As Sheila Bird proceeded to lock up a nasty leg scissor choke at AX Combat 1, referee Len Koivisto refused to realize that Kim Couture had passed out.
She laid unconscious for about 10 whole seconds before the ill-advised umpire dove in for the late stoppage.
8) Eyes wide shut
There’s no way around it. Despite standing right in front of the action, referee Chip Snider was blind to this absurd illegal knee.
The culprit, Charles Oliveira, would go on to submit Nik Lentz at UFC on Versus 4 after stunning him with this strike. Originally ruled a victory for the Brazilian, it would later be overturned to a no contest.
It remains one of the most blatant and missed illegal knees of all time.
7) Say it ain’t Joe
There isn’t much more you can do to warrant a referee stoppage.
While bantamweight elder Joe Warren is as tough as they come, he was clearly out on his feet from Pat Curran’s relentless barrage way before referee Jeff Malott stepped in.
Warren took probably three times the amount of punishment that he needed in a late stoppage that certainly didn’t help his career longevity.
In one of the most infamous mid-round debacles in the history of the sport, Cuban powerhouse Yoel Romero refused to get up off his stool after the end of the second round at UFC 178.

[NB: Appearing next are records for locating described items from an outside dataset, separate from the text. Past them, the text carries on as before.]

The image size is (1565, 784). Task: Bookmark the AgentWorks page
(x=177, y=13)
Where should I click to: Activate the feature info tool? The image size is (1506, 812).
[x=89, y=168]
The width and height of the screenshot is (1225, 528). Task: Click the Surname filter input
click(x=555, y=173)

Romero has nearly been finished by Tim Kennedy just seconds before and was clearly utilizing his corner to clear his head.

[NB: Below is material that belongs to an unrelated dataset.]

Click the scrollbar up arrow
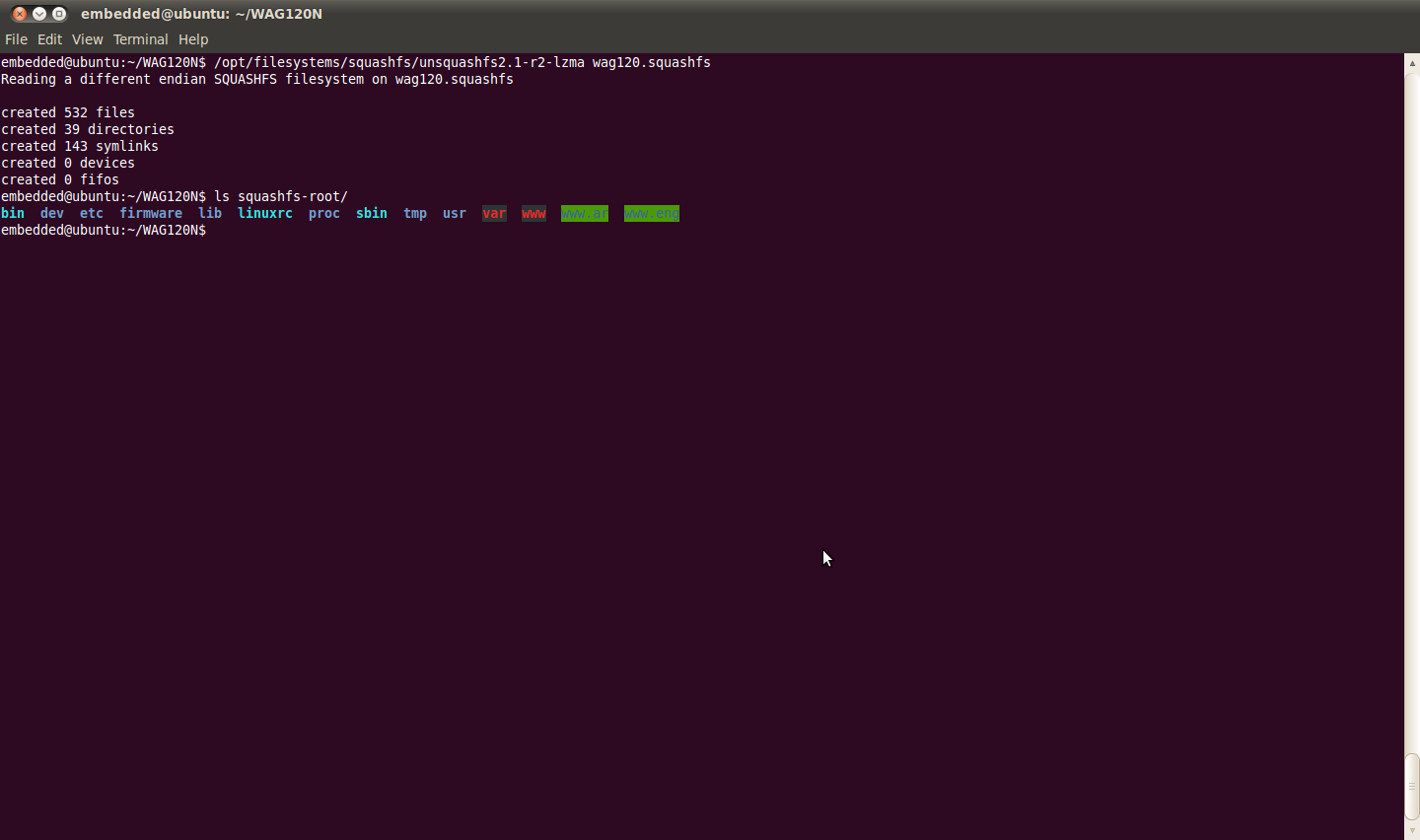1420x840 pixels. tap(1412, 62)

Despite being one of the best referees in the game, John McCarthy didn’t do much of all. He should have counted down for Romero before stopping the fight via TKO, or at the very least take a point away for stalling (if that’s possible).
5) Submission by escape
In some cases, it’s difficult for a referee to gauge a fighters wherewithal when attempting to defend a submission.
But when Lenadro Silva was squeezing the neck of Drew Dober at UFC Fight Night 62, it was clear as day that Dober was able, breathing, coherent and fighting for position.

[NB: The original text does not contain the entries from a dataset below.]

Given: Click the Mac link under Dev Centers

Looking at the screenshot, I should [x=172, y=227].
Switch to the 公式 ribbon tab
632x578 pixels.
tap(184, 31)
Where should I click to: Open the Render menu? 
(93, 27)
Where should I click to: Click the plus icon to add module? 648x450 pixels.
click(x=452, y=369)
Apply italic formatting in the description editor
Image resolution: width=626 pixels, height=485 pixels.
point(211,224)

In horrific manner, referee Eduardo Herdy stepped in a stopped the fight without Dober ever tapping. He actually broke the submission attempt right before Herdy stepped in.
Shane Carwin is one of the hardest punchers in the history of MMA. His ginormous fists are practically flying iron.
So when Carwin had Frank Mir done and over with at UFC 111, referee Dan Miragliotta should have stepped in and saved the veteran some years on his life.
Instead, Miragliotta waited for Carwin to flatten Mir out, unnecessarily smash his skull in, and put him to sleep before stepping in and calling the heavyweight title fight.
3) Bloody nose
Not much to say about this one.
As one of the larger referees in the sport, “Big” John McCarthy certainly lives up to his moniker. But after breaking a nose at UFC 11, he probably should have entered this breakup with a little less force.
Even after winning by first-round TKO, Brian Johnston looked like he lost the fight on account of McCarthy hulking stoppage.
2) The DQ
Widely considered the most infamous disqualification of all time, Jon Jones’ defeat against Matt Hamill at The Ultimate Fighter Season 10 Finale not only represents the only loss of the former champion’s career, but a defeat that should have never taken place.
While Jones’ 12-6 elbows were illegal and certainly abundant, referee Steve Mazzagatti ended the bout after Hamill said he couldn’t continue due to an injured shoulder, which occurred during the initial takedown.
If Mazzagatti had done his job and realized Hamill’s inability to fight was not related to the elbows, it would have been ruled a no contest and Jones would officially be undefeated.
1) Death by referee
This list has shed light on some fairly dumbfounding incidents manifested by poor refereeing, but this absolutely takes the cake.
In one of the best WWE tag team impersonations we’ve ever seen inside of a ring/cage, this unknown referee went out of his way to force an already finished Eric Venutti to one knee in order to have Rogerio da Silva kick him in the head.
Shame on Silva for actually implementing the final blow after the referee waved him on, but he shouldn’t be held completely responsible.
The fact that this ref is dressed like the IRS man adds insult to injury.